7 “For this is the love of God, that we keep His commandments.” Already you have heard, “On these two commandments hang all the law and the prophets.” See how He would not have you divide yourself over a multitude of pages: “On these two commandments hang all the law and the prophets.” On what two commandments? “You shall love the Lord your God with all your heart, and with all your soul, and with all your mind. And, you shall love your neighbor as yourself. On these two commandments hang all the law and the prophets.” See here of what commandments this whole epis tle talks.
Therefore hold fast love, and set your minds at rest. Why do you fear lest you do evil to some man? Who does evil to the man he loves? Love: it is impossible to do this without doing good. But it may be, you rebuke. Kindness does it, not fierceness. But it may be thou beatest. For discipline you do this; because your kindness of love will not let you leave him undisciplined. And indeed there come somehow these different and contrary results, that sometimes hatred uses winning ways, and charity shows itself fierce.
A person hates his enemy, and feigns friendship for him: he sees him doing some evil, he praises him: he wishes him to go headlong, wishes him to go blind over the precipice of his lusts, haply never to return; he praises him, “For the sinner is praised in the desires of his soul;” he applies to him the unction of adulation; behold, he hates, and praises. Another sees his friend doing something of the same sort; he calls him back; if he will not hear, he uses words even of castigation, he scolds, he quarrels: there are times when it comes to this, that one must even quarrel!
Behold, hatred shows itself winningly gentle, and charity quarrels! Stay not your regard upon the words of seeming kindness, or the seeming cruelty of the rebuke; look into the vein they come from; seek the root whence they proceed. The one is gentle and bland that he may deceive, the other quarrels that he may correct. Well then, it is not for us, brethren, to enlarge your heart: obtain from God the gift to love one another.

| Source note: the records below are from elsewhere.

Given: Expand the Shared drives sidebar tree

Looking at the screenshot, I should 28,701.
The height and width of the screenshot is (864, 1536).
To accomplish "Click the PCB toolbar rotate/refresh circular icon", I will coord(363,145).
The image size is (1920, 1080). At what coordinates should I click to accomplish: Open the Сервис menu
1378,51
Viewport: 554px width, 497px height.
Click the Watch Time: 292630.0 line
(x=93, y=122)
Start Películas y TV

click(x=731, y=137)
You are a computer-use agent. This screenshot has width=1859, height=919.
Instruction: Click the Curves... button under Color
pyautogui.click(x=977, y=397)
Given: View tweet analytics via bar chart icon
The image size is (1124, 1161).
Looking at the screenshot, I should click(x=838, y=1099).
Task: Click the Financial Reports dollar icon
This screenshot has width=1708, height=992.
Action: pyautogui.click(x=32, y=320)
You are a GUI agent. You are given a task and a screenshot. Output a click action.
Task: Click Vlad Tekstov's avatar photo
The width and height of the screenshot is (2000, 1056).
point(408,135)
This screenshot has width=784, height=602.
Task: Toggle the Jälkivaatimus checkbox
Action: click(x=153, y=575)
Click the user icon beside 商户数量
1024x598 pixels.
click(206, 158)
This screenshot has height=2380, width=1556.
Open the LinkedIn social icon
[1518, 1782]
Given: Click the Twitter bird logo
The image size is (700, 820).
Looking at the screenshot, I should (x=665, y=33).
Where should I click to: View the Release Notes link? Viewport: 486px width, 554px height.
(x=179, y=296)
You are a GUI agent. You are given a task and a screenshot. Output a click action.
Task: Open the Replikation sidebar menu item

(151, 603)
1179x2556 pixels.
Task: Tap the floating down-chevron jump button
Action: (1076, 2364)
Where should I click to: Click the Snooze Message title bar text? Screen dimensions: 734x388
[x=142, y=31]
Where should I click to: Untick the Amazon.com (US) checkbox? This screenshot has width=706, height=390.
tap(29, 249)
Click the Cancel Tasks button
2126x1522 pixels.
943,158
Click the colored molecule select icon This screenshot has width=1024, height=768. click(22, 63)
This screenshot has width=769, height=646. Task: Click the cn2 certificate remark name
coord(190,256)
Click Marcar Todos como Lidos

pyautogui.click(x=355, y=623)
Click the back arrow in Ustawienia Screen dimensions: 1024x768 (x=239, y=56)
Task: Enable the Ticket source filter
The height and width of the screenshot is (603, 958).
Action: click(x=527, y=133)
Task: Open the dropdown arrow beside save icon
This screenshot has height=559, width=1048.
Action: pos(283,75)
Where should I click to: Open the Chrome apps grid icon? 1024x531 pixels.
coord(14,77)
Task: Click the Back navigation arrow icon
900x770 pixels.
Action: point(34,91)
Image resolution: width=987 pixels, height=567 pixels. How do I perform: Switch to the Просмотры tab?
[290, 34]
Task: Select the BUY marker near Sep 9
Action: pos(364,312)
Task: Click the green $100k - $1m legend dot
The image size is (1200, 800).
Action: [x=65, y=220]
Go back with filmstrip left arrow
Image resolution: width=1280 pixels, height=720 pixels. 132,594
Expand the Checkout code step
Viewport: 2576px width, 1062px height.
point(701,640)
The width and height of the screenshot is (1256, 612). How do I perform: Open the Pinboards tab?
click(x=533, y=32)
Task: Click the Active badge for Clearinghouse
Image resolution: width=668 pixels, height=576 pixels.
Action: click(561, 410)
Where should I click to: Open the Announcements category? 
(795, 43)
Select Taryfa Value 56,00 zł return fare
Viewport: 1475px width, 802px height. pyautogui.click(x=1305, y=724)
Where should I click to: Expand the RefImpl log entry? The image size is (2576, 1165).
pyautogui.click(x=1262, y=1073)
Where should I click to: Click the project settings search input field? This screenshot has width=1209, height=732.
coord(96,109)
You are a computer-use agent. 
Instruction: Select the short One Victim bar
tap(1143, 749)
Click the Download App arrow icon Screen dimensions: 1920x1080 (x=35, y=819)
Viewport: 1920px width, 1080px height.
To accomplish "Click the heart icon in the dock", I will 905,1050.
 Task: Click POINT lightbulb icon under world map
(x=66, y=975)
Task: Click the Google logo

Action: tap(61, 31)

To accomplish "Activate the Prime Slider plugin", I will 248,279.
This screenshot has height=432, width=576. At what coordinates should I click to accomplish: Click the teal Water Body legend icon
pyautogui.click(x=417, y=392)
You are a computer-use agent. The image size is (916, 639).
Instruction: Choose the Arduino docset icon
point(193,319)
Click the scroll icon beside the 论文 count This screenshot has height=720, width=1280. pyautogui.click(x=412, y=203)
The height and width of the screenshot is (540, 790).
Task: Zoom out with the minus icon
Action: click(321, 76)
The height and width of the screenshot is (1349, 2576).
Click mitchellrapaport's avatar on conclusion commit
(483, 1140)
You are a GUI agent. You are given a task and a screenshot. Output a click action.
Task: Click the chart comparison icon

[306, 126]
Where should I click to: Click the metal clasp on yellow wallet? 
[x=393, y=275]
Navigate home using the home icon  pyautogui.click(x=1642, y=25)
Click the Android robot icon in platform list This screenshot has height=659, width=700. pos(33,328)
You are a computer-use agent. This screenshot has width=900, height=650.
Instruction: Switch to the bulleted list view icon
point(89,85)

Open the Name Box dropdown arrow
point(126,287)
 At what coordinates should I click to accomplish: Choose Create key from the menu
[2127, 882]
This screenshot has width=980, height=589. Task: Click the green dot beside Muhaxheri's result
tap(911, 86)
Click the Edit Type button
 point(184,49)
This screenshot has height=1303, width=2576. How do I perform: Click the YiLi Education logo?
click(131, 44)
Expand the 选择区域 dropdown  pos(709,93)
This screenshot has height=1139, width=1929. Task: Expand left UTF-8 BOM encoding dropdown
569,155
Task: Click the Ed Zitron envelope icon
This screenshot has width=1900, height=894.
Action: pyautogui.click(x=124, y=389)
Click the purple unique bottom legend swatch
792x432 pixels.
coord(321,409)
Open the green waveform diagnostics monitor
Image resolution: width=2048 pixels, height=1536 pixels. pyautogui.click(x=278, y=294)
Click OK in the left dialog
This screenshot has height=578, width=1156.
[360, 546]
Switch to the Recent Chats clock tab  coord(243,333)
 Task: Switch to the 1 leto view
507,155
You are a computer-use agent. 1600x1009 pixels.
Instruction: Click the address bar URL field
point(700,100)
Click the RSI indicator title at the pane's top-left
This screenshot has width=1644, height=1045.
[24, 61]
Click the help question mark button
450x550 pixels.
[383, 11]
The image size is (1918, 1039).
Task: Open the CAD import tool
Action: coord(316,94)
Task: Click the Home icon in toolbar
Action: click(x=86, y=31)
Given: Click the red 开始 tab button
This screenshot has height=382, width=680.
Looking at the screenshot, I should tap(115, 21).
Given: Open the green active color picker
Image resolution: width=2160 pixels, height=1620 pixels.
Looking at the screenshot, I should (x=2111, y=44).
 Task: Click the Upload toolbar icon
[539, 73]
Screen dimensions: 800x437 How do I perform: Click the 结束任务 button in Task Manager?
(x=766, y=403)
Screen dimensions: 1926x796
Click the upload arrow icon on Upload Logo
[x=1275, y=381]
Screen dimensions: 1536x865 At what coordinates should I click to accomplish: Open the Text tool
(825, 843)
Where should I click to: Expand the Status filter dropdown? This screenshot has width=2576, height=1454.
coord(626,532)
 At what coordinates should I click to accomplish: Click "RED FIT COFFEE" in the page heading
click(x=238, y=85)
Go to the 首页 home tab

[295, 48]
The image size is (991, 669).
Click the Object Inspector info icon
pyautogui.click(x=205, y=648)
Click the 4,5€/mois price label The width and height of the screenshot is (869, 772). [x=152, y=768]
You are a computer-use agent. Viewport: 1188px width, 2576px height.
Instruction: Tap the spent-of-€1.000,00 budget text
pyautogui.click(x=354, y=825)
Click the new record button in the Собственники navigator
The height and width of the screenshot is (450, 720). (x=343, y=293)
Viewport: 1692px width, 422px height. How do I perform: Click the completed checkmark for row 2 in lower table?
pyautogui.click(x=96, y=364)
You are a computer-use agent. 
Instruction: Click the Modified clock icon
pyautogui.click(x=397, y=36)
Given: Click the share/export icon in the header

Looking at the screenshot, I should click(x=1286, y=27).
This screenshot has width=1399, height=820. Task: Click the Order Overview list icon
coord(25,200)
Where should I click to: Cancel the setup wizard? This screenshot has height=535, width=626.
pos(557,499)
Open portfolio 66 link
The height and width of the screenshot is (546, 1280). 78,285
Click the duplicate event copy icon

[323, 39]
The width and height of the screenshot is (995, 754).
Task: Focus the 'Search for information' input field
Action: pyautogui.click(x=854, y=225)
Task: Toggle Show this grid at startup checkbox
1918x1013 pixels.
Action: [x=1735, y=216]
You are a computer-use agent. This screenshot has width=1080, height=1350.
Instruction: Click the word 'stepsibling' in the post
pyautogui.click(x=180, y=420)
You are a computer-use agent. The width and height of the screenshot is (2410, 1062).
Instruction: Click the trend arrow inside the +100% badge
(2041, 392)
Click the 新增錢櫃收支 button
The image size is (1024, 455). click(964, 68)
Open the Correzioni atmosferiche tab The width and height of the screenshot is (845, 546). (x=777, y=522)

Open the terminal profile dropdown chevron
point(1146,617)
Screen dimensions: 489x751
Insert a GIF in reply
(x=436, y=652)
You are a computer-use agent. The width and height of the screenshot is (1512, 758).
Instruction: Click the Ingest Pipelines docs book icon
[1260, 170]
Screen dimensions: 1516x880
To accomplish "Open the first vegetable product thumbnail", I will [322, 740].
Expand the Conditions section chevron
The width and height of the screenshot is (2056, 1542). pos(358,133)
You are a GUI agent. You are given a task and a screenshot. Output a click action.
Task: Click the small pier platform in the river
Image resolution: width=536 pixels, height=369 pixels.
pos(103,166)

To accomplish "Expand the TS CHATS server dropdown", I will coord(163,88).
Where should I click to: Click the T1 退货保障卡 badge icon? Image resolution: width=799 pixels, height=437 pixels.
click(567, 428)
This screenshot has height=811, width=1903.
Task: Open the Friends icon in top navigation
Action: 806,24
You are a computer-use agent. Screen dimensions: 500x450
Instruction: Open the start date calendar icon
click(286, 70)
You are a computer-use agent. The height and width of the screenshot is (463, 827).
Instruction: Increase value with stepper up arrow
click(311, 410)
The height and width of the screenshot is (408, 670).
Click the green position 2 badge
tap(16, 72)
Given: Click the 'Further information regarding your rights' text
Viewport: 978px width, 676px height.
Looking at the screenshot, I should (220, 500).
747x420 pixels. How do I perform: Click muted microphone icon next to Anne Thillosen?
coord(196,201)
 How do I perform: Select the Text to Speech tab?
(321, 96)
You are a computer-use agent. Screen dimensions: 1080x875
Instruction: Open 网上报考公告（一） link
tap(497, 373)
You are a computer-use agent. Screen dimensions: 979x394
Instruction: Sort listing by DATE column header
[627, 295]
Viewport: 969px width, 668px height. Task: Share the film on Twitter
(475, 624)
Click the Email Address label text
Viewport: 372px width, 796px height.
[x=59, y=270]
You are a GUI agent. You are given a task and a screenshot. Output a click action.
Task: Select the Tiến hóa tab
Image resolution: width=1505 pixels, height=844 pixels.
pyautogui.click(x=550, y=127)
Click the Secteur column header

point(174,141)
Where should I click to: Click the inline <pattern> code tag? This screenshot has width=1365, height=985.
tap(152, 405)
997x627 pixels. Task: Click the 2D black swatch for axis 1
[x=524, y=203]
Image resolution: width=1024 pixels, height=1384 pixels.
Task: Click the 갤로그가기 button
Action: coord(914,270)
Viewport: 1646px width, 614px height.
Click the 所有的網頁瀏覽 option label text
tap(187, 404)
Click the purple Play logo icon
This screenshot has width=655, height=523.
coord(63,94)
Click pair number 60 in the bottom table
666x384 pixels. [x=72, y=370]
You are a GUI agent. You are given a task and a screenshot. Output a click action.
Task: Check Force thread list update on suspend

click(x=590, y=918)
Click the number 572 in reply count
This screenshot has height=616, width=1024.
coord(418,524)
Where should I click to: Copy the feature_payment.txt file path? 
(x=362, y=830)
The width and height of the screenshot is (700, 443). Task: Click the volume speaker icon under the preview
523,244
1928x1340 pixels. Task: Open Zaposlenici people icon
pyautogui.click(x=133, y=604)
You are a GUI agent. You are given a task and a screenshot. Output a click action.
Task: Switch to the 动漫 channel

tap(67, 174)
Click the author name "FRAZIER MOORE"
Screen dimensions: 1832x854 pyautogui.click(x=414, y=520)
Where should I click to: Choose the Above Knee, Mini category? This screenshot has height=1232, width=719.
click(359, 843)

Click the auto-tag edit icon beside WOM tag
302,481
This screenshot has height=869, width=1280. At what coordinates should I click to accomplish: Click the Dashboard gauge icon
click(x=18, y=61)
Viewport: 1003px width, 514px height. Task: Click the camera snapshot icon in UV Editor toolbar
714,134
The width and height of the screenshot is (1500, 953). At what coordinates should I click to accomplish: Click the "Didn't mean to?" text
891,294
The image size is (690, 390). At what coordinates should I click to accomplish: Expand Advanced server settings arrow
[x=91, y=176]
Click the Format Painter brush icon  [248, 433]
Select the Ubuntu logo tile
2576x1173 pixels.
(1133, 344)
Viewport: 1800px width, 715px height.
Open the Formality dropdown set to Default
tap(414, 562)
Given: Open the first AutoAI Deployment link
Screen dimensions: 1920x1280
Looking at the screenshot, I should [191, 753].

Love all men, even your enemies, not because they are your brethren, but that they may be your brethren; that you may be at all times on fire with brotherly love, whether toward him that has become your brother, or towards your enemy, so that, by being beloved, he may become your brother.
Wheresoever ye love a brother, you love a friend. Now is he with you, now is he knit to you in unity, yea catholic unity. If you are living aright, you love a brother made out of an enemy. But you love some man who has not yet believed Christ, or, if he have believed, believes as do the devils: you rebuke his vanity. Love, and that with a brotherly love: he is not yet a brother, but you love to the end he may be a brother. Well then, all our love is a brotherly love, towards Christians, towards all His members. The discipline of charity, my brethren, its strength, flowers, fruit, beauty, pleasantness, food, drink, meat, embracing, has in it no satiety. If it so delight us while in a strange land, in our own country how shall we rejoice!